# Anyone know anything about EU grants?



## Spiritsintent (Oct 29, 2013)

Ciao to all, 
Hope everyone is having a beautiful summer and is happy to be in Italy. Love to all. 
I was wondering if anyone could offer some suggestions with something : we are in the process of setting up a transformational events centre and campground, developing a rural area in Abruzzo, and were wondering if there are any EU grants which may apply to our project. It will be a non-profit making Association, to begin with, focused on exploration of consciousness and collective awareness. 
Any suggestions?


----------



## Arturo.c (Aug 15, 2010)

Spiritsintent said:


> Ciao to all,
> Hope everyone is having a beautiful summer and is happy to be in Italy.
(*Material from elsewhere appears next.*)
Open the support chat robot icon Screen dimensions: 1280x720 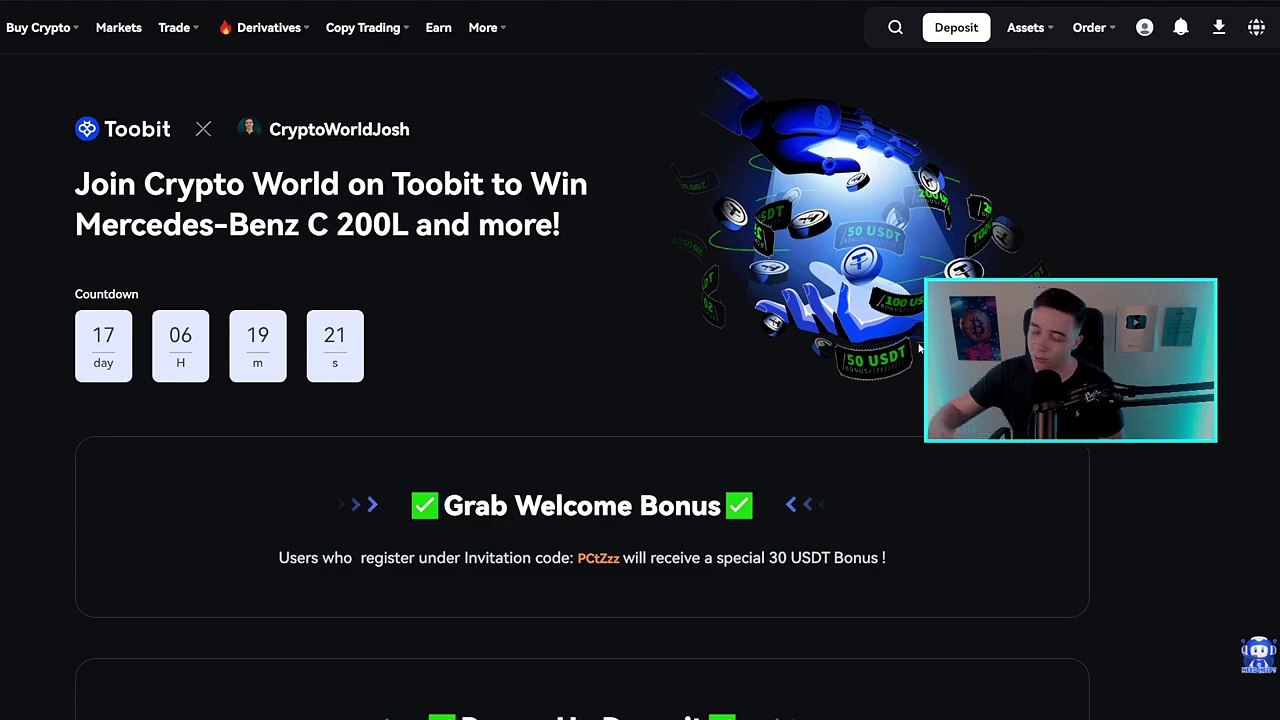pyautogui.click(x=1258, y=655)
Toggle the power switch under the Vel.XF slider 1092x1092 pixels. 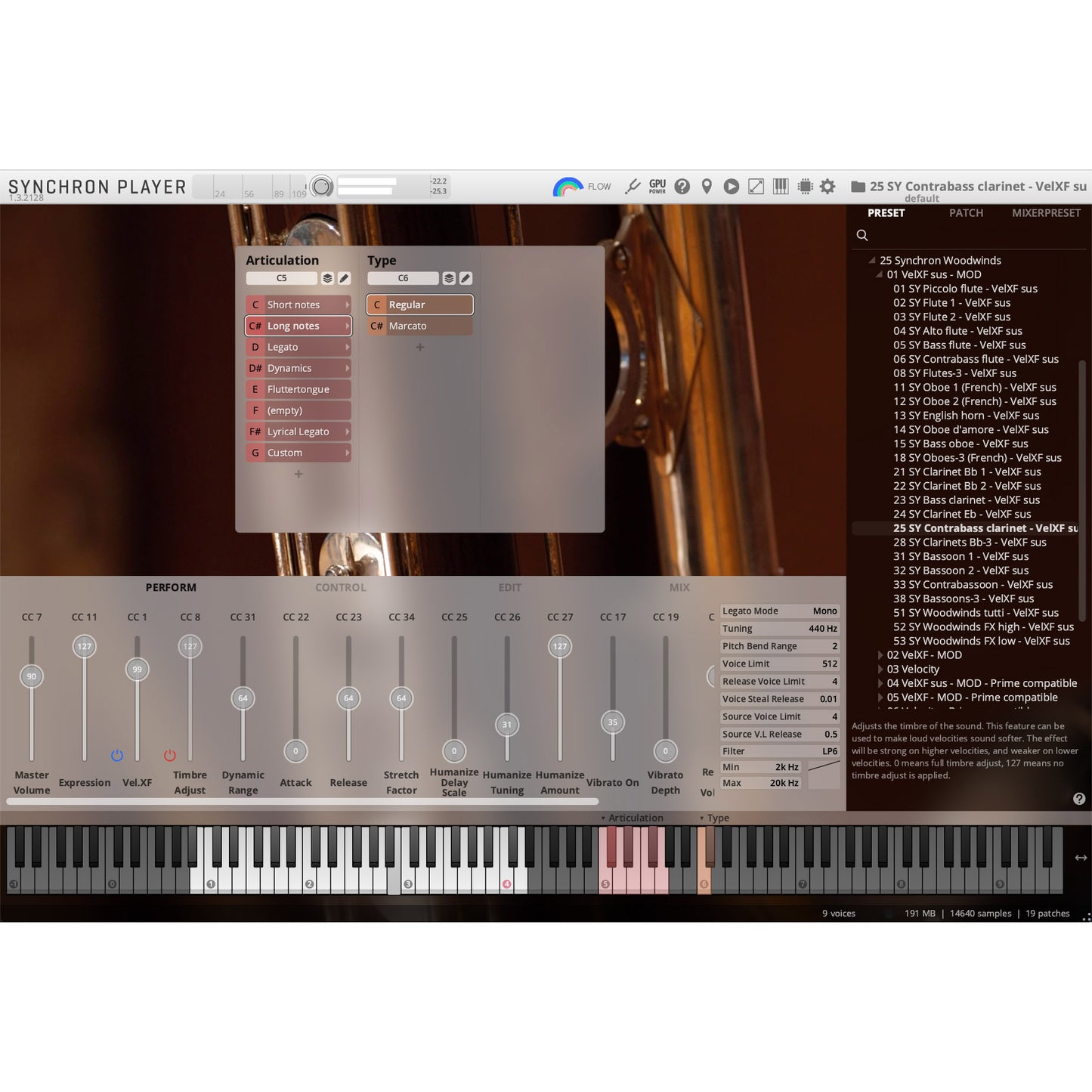click(117, 755)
Love to all.
> I was wondering if anyone could offer some suggestions with something : we are in the process of setting up a transformational events centre and campground, developing a rural area in Abruzzo, and were wondering if there are any EU grants which may apply to our project. It will be a non-profit making Association, to begin with, focused on exploration of consciousness and collective awareness.
> Any suggestions?


You should browse the Regional Program for the use of European Structural Funds drafted by the Regione Abruzzo for the 2014-2020 period and see whether the objectives pursued are compatible with your plan. 
In that case you will have to make contact with the relevant division of the Regione Abruzzo, and submit your application for funding together with a detailed plan.


----------



## Spiritsintent (Oct 29, 2013)

Thanks a lot for that. Will check it out.


----------